In the year 2086, technology has advanced sufficiently to allow for the augmentation of humans. In what seems to be a tradition for emerging technologies, the market for “cyborgization” is dominated by NeuroGlory, whose proprietary technologies are on track to dominate 70% of the global market before the end of the century. Some members of society will still pursue open source solutions or even opt out of augmentation entirely, but for the most part, augmentation is synonymous with NeuroGlory.
This vision of the future is the setting for a new alternate reality game that primarily plays out across the fully functioning social network CyberFACED. The site as a whole was created to serve as a hub for retro nostalgia for the turn of this century, creating one of the rare safe places for open discourse between corporate cyborgs, open source cyborgs, and even conscientious objector “baseline humans”. The site will feel all too familiar to internet denizens who spent time involved in online communities in the early 2000s. Even the website’s artificial intelligence embraces the kitsch, as he’s programmed as a highly insecure Shiba Inu dog who moderates the site and worries that he’s not being a good enough boy.
The narrative centers around a network of friends who grew up together as wards of NeuroGlory’s Kid House program, which legally adopted the children and put them on the fast track for augmentation. And like any social platform, the primary method of gameplay is untangling the messy friendships of these corporate siblings as they navigate college exams, conflicting politics, and potential side effects from the augmentation that I’m sure are perfectly harmless and nothing to worry about.
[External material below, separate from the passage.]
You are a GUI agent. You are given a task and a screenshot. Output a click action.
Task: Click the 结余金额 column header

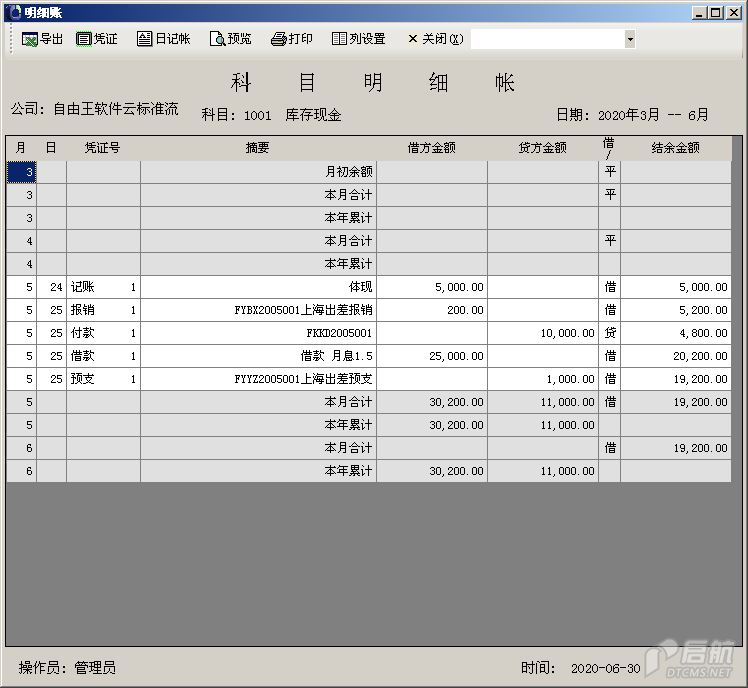676,148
Earlier this month, I received a trailhead package in the mail from Joey “Legit” Markham, one of the NeuroGlory loyalists of his Kid House cohort. Inside was a tshirt with the text OPEN SOURCE CYBORG printed on it, as well as a CyberFACED branded flash drive. After plugging the USB into a computer, a drive amusingly named “Legit Cat” (a remix of Joey’s Legit CyberFACED username with InuBot’s canine-centric branding) contained screencaps of posts and messages from the platform, along with a PDF letter from Joey.